Discovery of Dioxino[2,3-f]quinazoline derivative VEGFR-2 inhibitors exerting significant antipro-liferative activity in HUVECs and mice

  • Eur J Med Chem. 2019 Aug 1:175:349-356. doi: 10.1016/j.ejmech.2019.04.015.
Haoru Fan  1 Dengshuai Wei  1 Kun Zheng  2 Xuemei Qin  3 Leifu Yang  2 Yajuan Yang  2 Ye Duan  2 Yinsheng Xu  2 Liming Hu  4
Affiliations
  • 1. College of Life Science and Bioengineering & Beijing Key Laboratory of Environmental and Oncology, Beijing University of Technology, Beijing, 100124, China.
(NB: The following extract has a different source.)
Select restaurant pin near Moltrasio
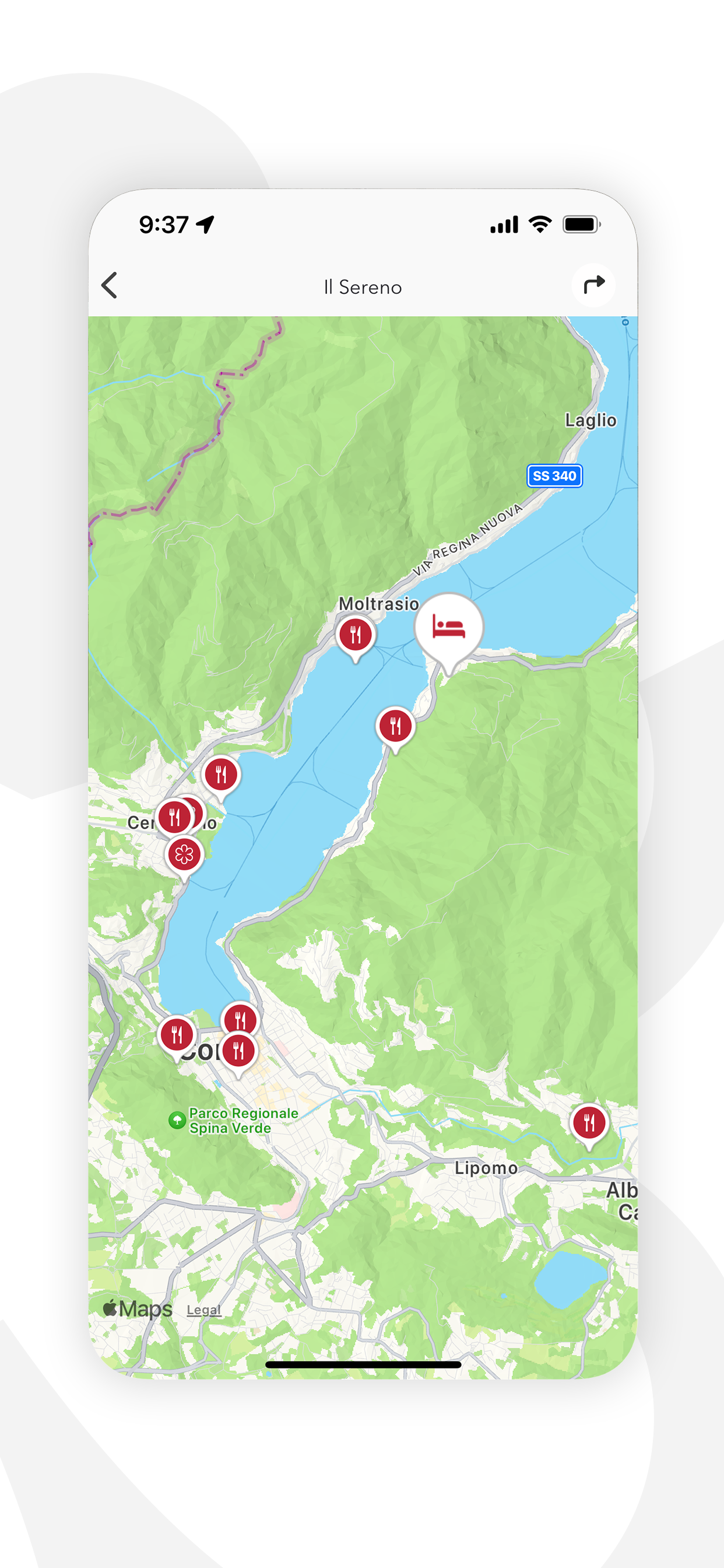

  • 2. Beijing Scitech-MQ Pharmaceuticals Limited, Beijing 101320, China.
  • 3. Guangxi Key Laboratory Cultivation Base for Polysaccharide Materials and Modifications, School of Marine Sciences and Biotechnology, Guangxi University for Nationalities, Nanning, 530008, China.
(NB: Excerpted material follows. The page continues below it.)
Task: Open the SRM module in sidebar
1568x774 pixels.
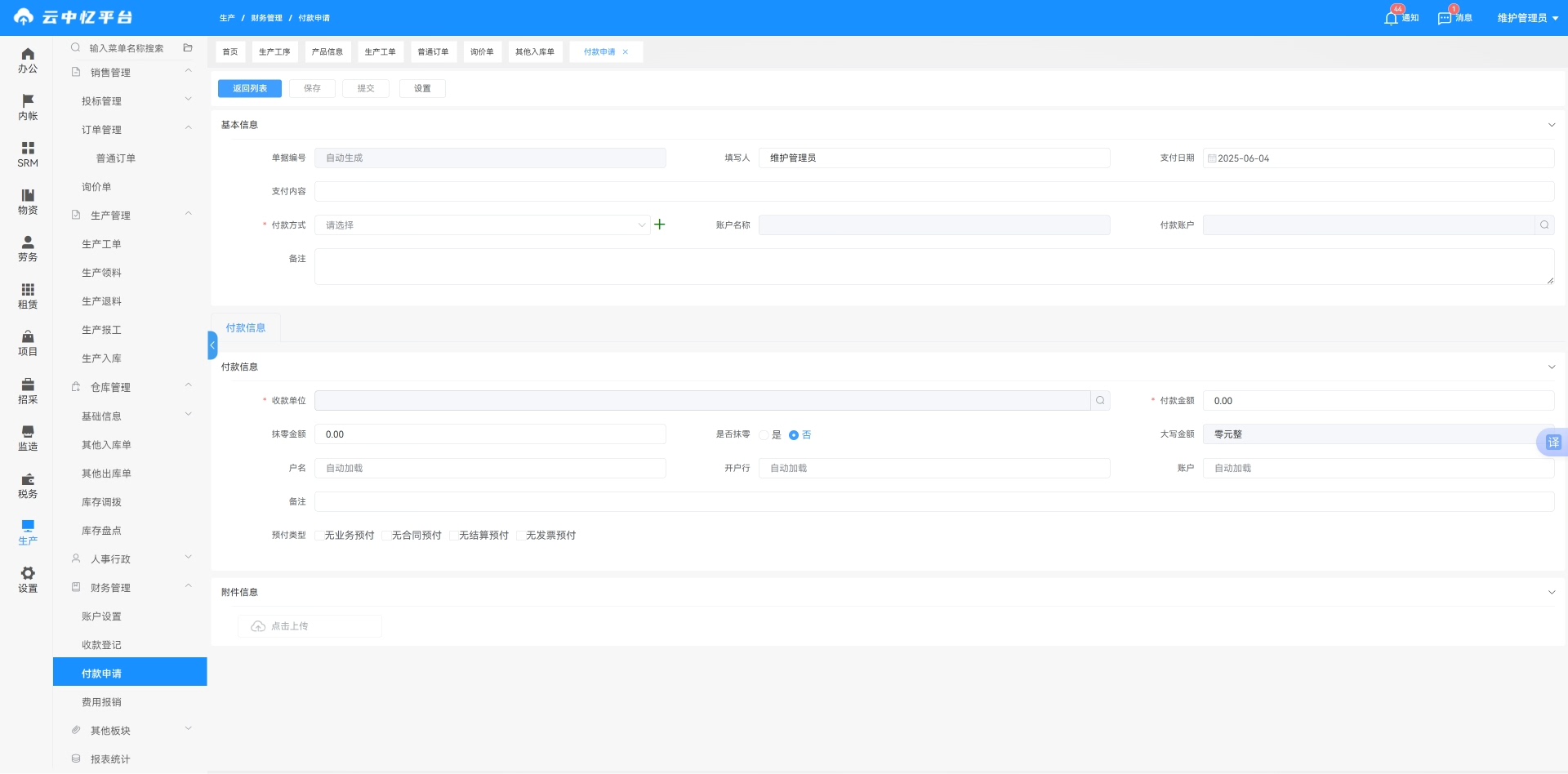Action: click(x=28, y=153)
  • 4. College of Life Science and Bioengineering & Beijing Key Laboratory of Environmental and Oncology, Beijing University of Technology, Beijing, 100124, China. Electronic address: [email protected].
Abstract

Twelve 2,3-dihydro-[1,4]-dioxino[2,3-f]quinazoline derivatives were designed and evaluated as vascular endothelial growth factor receptor 2 (VEGFR-2) inhibitors. The most half-maximal inhibitory concentration (IC50) values of them were less than 10 nM. Among these compounds, 13d displayed highly effective inhibitory activity against VEGFR-2 (IC50 = 2.4 nM) and excellent antiproliferative activities against human umbilical vein endothelial cells (HUVECs) (IC50 = 1.2 nM). When anti-tumor animal experiments were carried out in mice, the tumor almost disappeared (TGI = 133.0%) after six days of administration of 13d. Therefore, 13d was a potential and effective Anticancer agent. The binding conformations were respectively compared between VEGFR-2 with 13d and leading compound lenvatinib, and shows that they have similar binding modes.

Keywords
Anti-Tumor; Dioxinoquinazoline derivatives; Toxicity assay; VEGFR-2 inhibition.